A. M. - J’avais depuis longtemps en tête des images qui mélangeaient érotisme et merveilleux : un orgasme qui devient lumière ; le ventre d’une fille qui brille, rose dans la nuit… Elles ont enfin trouvé leur place dans ce projet. Pour le reste, je me suis inspirée des événements traditionnellement associés aux fantômes : léviter, traverser les murs, la possession, le froid, les coupures d’électricité…
Un sage a dit qu’un grand pouvoir implique de grandes responsabilités. Ceux de vos personnages ressemblent davantage à des malédictions. Pensez-vous que tous les pouvoirs deviennent des malédictions ?
A. M. - Non, pas forcément. Dans le roman, mes personnages sont les jouets d’une puissante entité qui finit par se retourner contre eux. Dans la vraie vie, je pense qu’on peut avoir toutes sortes de pouvoirs, dons ou talents, et le vivre de manière positive tant qu’on ne les laisse pas nous définir. Typiquement, quelqu’un qui est bon en maths n’est pas juste un matheux, quelqu’un de beau n’est pas juste beau, etc. Et dans tous les cas, je suis d’accord avec le sage : il faut faire attention aux gens sur qui on a du pouvoir, quel qu’il soit.
Relations toxiques, emprise, apprivoiser son désir, consentement, complexes physiques ou manque de confiance en soi… Autant de problèmes auxquels peuvent être confrontés les adolescents. Pour les lecteurs qui vous découvrent avec ce roman, pourriez-vous dire quelle thématique vous tient-il le plus à cœur de traiter dans vos romans ?

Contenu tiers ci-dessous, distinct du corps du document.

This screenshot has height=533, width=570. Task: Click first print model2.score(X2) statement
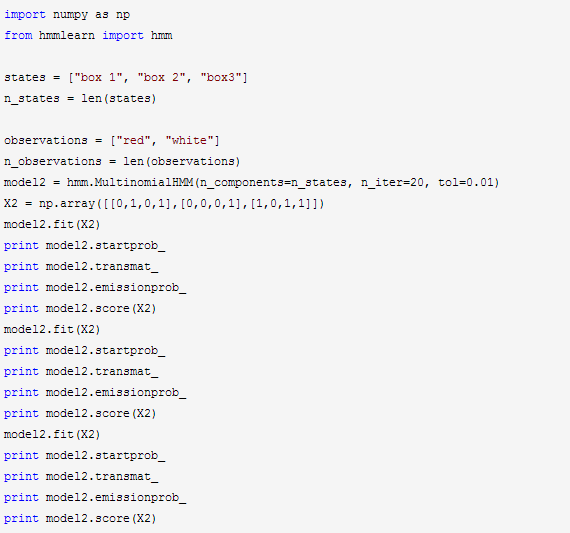(80, 309)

A. M. - Toutes les thématiques citées sont importantes pour moi mais si je devais en retenir une seule, ce serait celle des relations déséquilibrées. On le voit notamment dans l’amitié entre Luce, la meneuse, et Alex, sa voisine de chambre qui en pince pour elle. Au début, c’est Luce qui a le dessus et puis ça se renverse. Comment prendre soin de quelqu’un sur qui on a, qu’on le veuille ou non, de l’emprise ? Où s’arrête le jeu de séduction, où commencent les rapports de domination ?
La présence de scènes de sexe explicites dans la littérature pour ados, y compris dans le genre fantastique, est devenue ordinaire. Dans Les Éblouis, vous donnez de l’épaisseur à vos personnages en faisant partager aux lecteurs ces moments d’intimité. Quelle place donnez-vous à la sexualité dans la littérature pour adolescents et comment choisissez-vous de l’aborder ?
A. M. - Personnellement, je trouve que les scènes de sexe en fiction ado sont encore trop rares et trop timides. Pourtant, les ados ont super envie qu’on leur parle d’amour, de sexe et de plaisir : ils n’arrêtent pas de me poser des questions à ce sujet en rencontres scolaires ! Quand il y a du sexe, ça tire en général plus vers la comédie ou le drame que l’érotisme. Et c’est souvent dans le cadre d’histoires « à thème », de tranches de vie contemporaines sur la première fois, de coming out, etc. J’aimerais plus de diversité et trouver de l’érotisme en SF ou dans un roman en vers. Vivement que quelqu’un écrive l’histoire d’amour torride entre un danseur étoile et une créature extraterrestre non binaire ! (Comment s’apprivoiser quand nos corps et nos cœurs sont si différents ? Que faire de toutes ces tentacules ?) Plus sérieusement, pour moi, une bonne scène de sexe, c’est comme une bonne scène d’action : elle doit faire battre le cœur, être indispensable à l’intrigue et nous rapprocher des personnages.
Question naïve : si on vous en donnait un, quel pouvoir aimeriez-vous avoir ?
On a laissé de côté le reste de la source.